Concretamente il progetto EUGEA, oltre che pubblicazioni e liberi, consiste in contenitori colorati che hanno, al loro interno, semi di piante o fiori particolarmente amati da insetti utili o farfalle oppure larve di coccinella e di molti altri insetti utili per la lotta biologica in pericolo di estinzione. Messi in giardino, sul balcone di casa, sotto una tettoia o nell’orto e aperti, questi contenitori lasceranno fuoriuscire il loro prezioso contenuto che si diffonderà nell’ambiente circostante e che, se troverà le giuste condizioni ambientali, si propagherà e si diffonderà apportando impagabili benefici alla biodiversità.

Kokopelli

La natura basa il proprio corretto funzionamento sulla adattabilità, da un lato, e sulla variabilità biologica, dall’altro: in sostanza si fonda sulla capacità degli esseri viventi di sapersi difendere autonomamente (o perire) da avverse condizioni climatiche, da parassiti e da malattie. Più l’adattabilità e la diversità biologica sono elevate maggiore sarà la possibilità di sopravvivenza di una specie ad un sistema che è in continua modificazione ed evoluzione.

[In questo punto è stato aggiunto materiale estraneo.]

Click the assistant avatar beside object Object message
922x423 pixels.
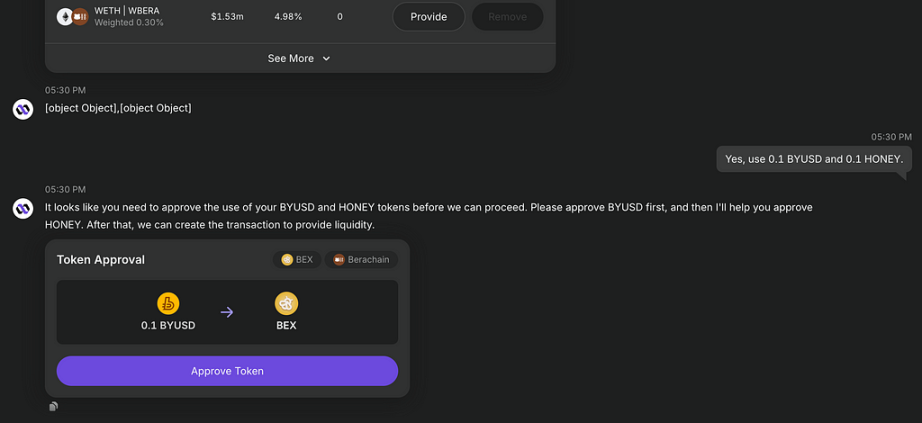(x=23, y=109)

Kokopelli ha ben compreso l’importanza di tali problematiche e, pertanto, si propone di contrastare l’uniformità genetica delle specie vegetali destinate all’alimentazione umana, imposta da un’industria sempre più alla ricerca del prodotto perfetto per la grande distribuzione organizzata, attraverso la vendita e lo scambio di sementi antiche e rare.

Scopo di Kokopelli, che è un’associazione libera di persone che scoprono e coltivano specie vegetali antiche o fuori dagli standard commerciali, non è tanto il guadagno derivante dalla vendita dei prodotti presenti nel suo interessante catalogo, quanto il promuovere una cultura della (bio)diversità che, al di là delle illusioni tecnologiche, è il vero “rimedio naturale” alla prosecuzione, nel tempo, della vita.

Chiunque può contribuire alla difesa di una determinata specie vegetale e alla libera diffusione delle sementi ottenute o attraverso l’acquisto dei semi proposti dal catalogo prodotti oppure proponendo all’associazione una nuova specie e diventandone il “custode”.

Paladini del pollice verde… fatevi avanti!